Cauchy functional equation and the implicit function theorem

Question

The problem statement:

Suppose $f:\mathbb{R} \to \mathbb{R}$ is continuously differentiable, $f'(x)$ is strictly increasing, with $\lim_{x \to -\infty}f'(x) = -\infty$, $\lim_{x \to \infty}f'(x) = \infty$, $f(0) \neq 0$.

a) Prove that $\forall \xi \neq 0$, there exists an $\eta$ such that $f(\xi + \eta) = f(\xi) + f(\eta)$

b) Prove that through this point $(\xi, \eta)$ there is a solution $y=\phi(x)$ of $f(x+y) = f(x) + f(y)$ which is unique in a neighborhood of $(\xi, \eta)$.

c) Construct an example to show that when $\xi = 0$ there may be no corresponding $\eta$.

Answer 1

a) Define $h(x) = f(x+\xi) - f(x) - f(\xi)$. Applying the mean value theorem to $f(x+\xi)-f(x) = \xi f'(\gamma)$, where $\gamma \in (x, x+\xi)$. If we take the limit as $x \to \pm \infty$, we must have that $\gamma$ tends to $\pm \infty$ as well. This implies $\lim_{x \to -\infty} h(x) = -\infty$ and $\lim_{x \to \infty} h(x) = \infty$. Since $h$ is continuous by construction, the intermediate value theorem gives $h(\eta) = 0$ for some $\eta$.

b) Let $g(x,y) = f(x+y) - f(x) - f(y)$. By a), we know that $\exists (\xi, \eta)$ s.t. $g(\xi, \eta) = 0$. Further we note that the partial derivatives of $g$ are sign definite, since $$g_x = f'(x+y) - f(x) \quad g_y = f'(x+y) - f'(y)$$ and we can conclude these are nonzero by the fact that $f'$ is one-to-one on all of $\mathbb{R}$ (continuous monotone function is one-to-one). Then by the implicit function theorem, there exists a solution $y=\phi(x)$ to the functional equation that is unique in a neighborhood of $(\xi, \eta)$.

c) Consider $f(x) = x^2 + 1$. $f'(x)$ satisfies the requirement, but $$x^2+1=f(x) = f(x + 0) \neq f(x) + f(0) = x^2+2$$ Clearly we cannot apply the implicit function theorem because we do not have the condition in a). We can also deduce that we must have $f(0) = 0$ which is a contradiction to the problem statement.

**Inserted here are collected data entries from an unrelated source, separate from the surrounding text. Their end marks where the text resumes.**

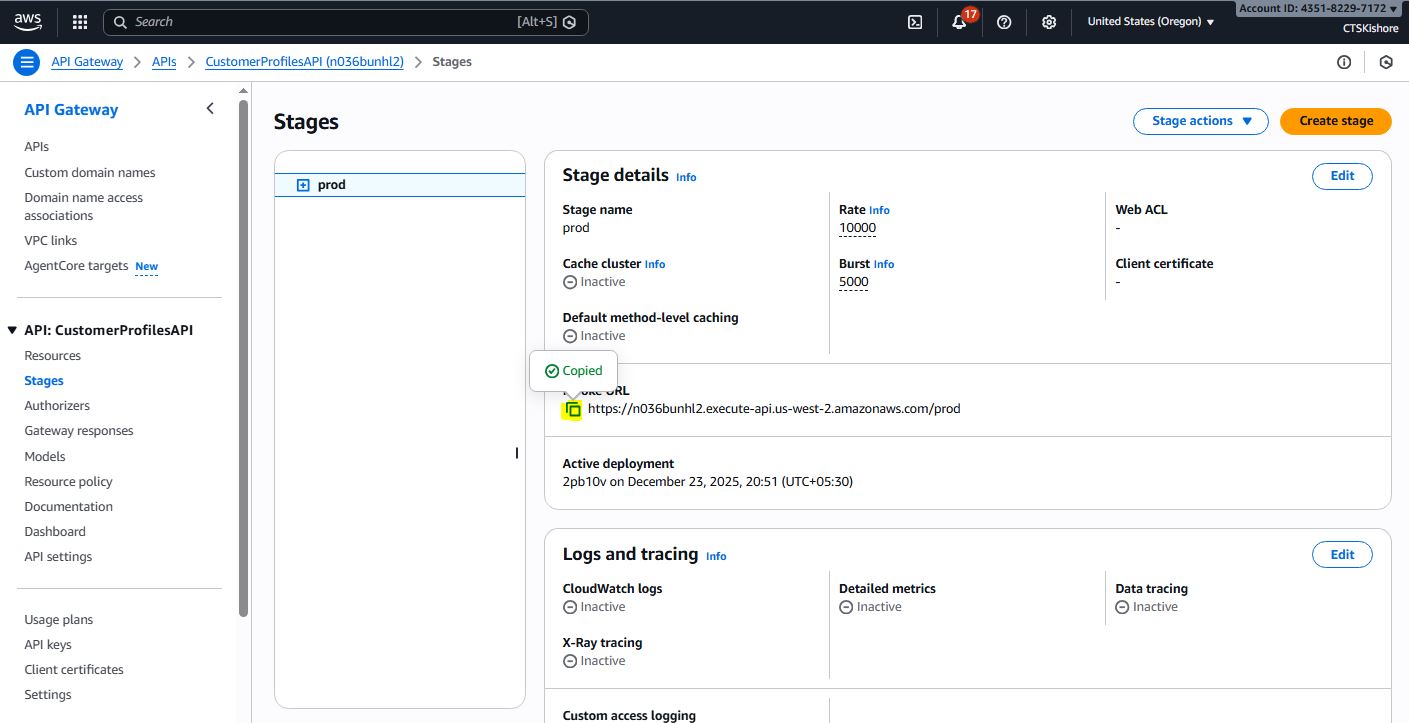Screen dimensions: 1409x723
Task: Open the AWS services grid menu
Action: pyautogui.click(x=80, y=22)
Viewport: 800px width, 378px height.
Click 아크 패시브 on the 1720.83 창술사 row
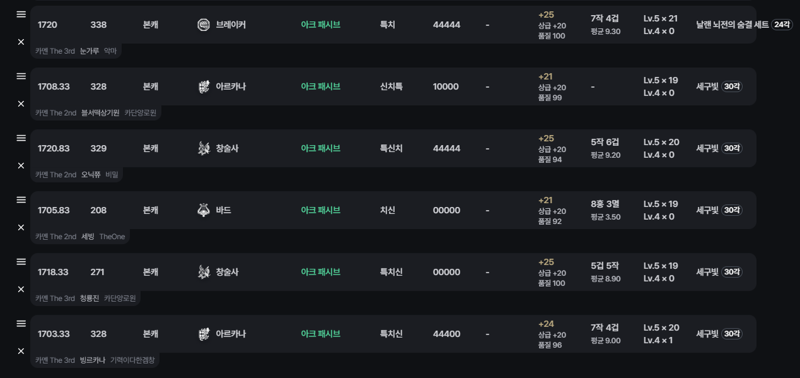pos(320,148)
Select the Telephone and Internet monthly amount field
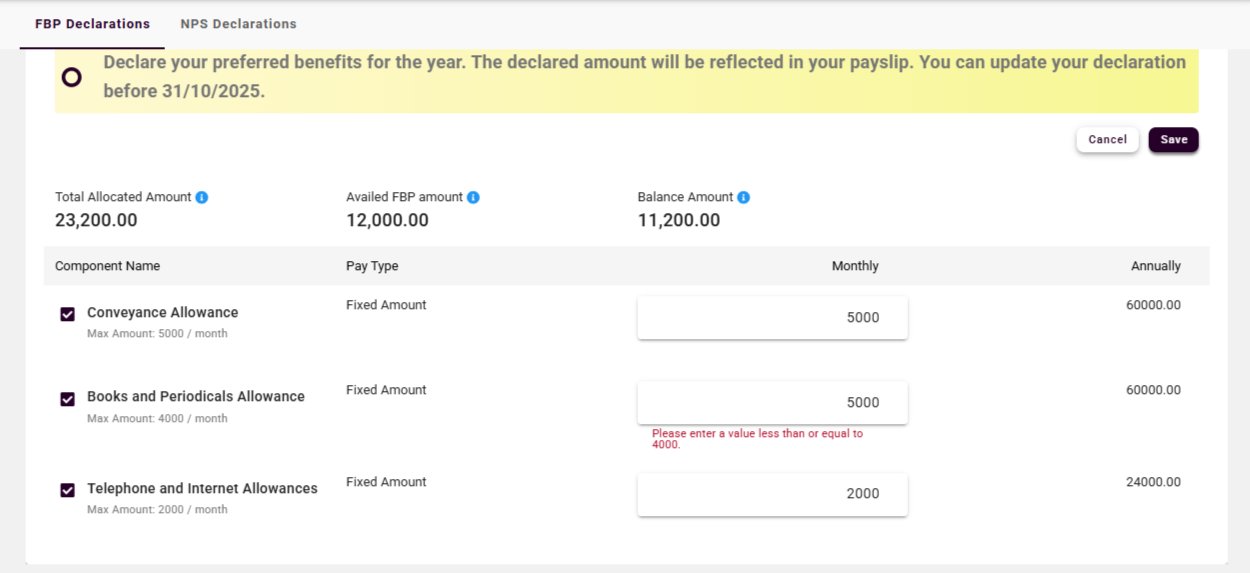The image size is (1250, 573). [x=772, y=494]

Many thanks to Pp.. for nursing me through this one!

Answer 2

To finish (a) let us use the $$h(x):=f(x+\xi)-f(x)-f(\xi).$$

We have $f(x)=\int_{0}^{x}f'(y)\text{d}y+f(0)$ so

$$h(x)=\int_{x}^{x+\xi}f'(y)\text{d}y-\int_{0}^{\xi}f'(y)\text{d}y-f(0)$$

The sum of the last two terms is a constant. The first term is an integral over an interval of constant length. Now use the given limits to show that if you move $x\to-\infty$ the first term goes to $-\infty$ (this is because the integrand goes to $-\infty$). Similarly the first integral goes to $+\infty$ when you move $x\to+\infty$.

Now apply intermediate value theorem.

The other parts you already know how to do.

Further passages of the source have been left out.